Examples of High-impact Automations Across IT Infrastructure
In This Insight
Automation across IT infrastructure plays an important role in helping WWT execute proofs of concept at speed and scale through our Advanced Technology Center (ATC).
In this ATC insight, we dive deep into some of the automations that we've implemented. These are automations that have yielded the highest return on investment when it comes to making our POC process more efficient. While our motivation for implementation comes from improving technology testing, these automations can be applied to any large IT shop looking to gain efficiency, cost savings, time savings and scalability.
A major value-add for our customers is our ability to collapse the time it takes to conduct proofs of concept (POCs) from months to weeks, sometimes even days. We execute hundreds of POCs per year, which means our ATC architects are constantly spinning up testing environments across major components of IT infrastructure: network, compute, storage and software.
As part of our ongoing effort to be more efficient, we ask them to identify common, repeatable infrastructure tasks. We then challenge them to automate those tasks away. This requires them to not only use their existing knowledge of automation but also acquire new skills.
The following are some of the most high-impact automations we've implemented. Anyone who has worked in a large IT shop will relate to the problems we solved for through automation and get an answer to the most important question: How much time does a given automation actually save?
We hope that by having our architects impart their lessons learned, you can begin automating across different technology domains or accelerate efforts in flight.
Network: Adding/Deleting VLANS (Switches, vCenter & UCS Profiles)
Have you ever asked yourself if there was an easy way to add/delete a VLAN to your entire infrastructure stack by clicking a few buttons? This questions came up again and again for me and my colleagues.
When I say the entire infrastructure stack, I'm referring to:
- Switches: Port Profiles and Uplink Ports
- UCS FI's: VLAN, vNIC templates and service profiles
- vCenter: DVS port groups
I used Ansible to bring together tasks that are traditionally separate, from a technology and team perspective. The below screenshot shows the overall template to be deployed. You'll notice there is one for adding and deleting. For any automated process, it's good to have an automated process to clean it up.
Once the job is deployed, it leads you to a simple form that asks you to fill in the VLAN and name of the VLAN.
After this is completed and "next" is clicked, we get into the weeds of what the Ansible playbook is actually doing.

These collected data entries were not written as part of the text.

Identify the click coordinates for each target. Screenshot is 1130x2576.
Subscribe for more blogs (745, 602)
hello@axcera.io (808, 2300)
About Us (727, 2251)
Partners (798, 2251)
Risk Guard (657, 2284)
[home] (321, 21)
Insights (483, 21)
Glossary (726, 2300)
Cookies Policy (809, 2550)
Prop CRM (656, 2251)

Add the VLAN to our networking infrastructure (This consists of 8-plus switches used in a spine leaf architecture). The first part of this automation creates the VLAN on all the switches, adds the VLANS to our necessary uplinks to our core switches and finally adds the VLAN to the port profiles that we use for UCS further down the network stack. Also, this adds in a copy run start to save the configuration of the network switches as well!
Add VLAN to vCenter consists of creating the port group to our DVS that is assigned to all our hosts in vCenter.
Add the VLAN to UCS Infrastructure consists of a few things and also assumes a few things. First and foremost, you need to have your vNIC profiles and service profiles as updating profiles. If you don't, then you are truly just adding the VLAN to UCS and, as a result, you would have to go back and manually add the VLAN to the vNIC template and service profile template.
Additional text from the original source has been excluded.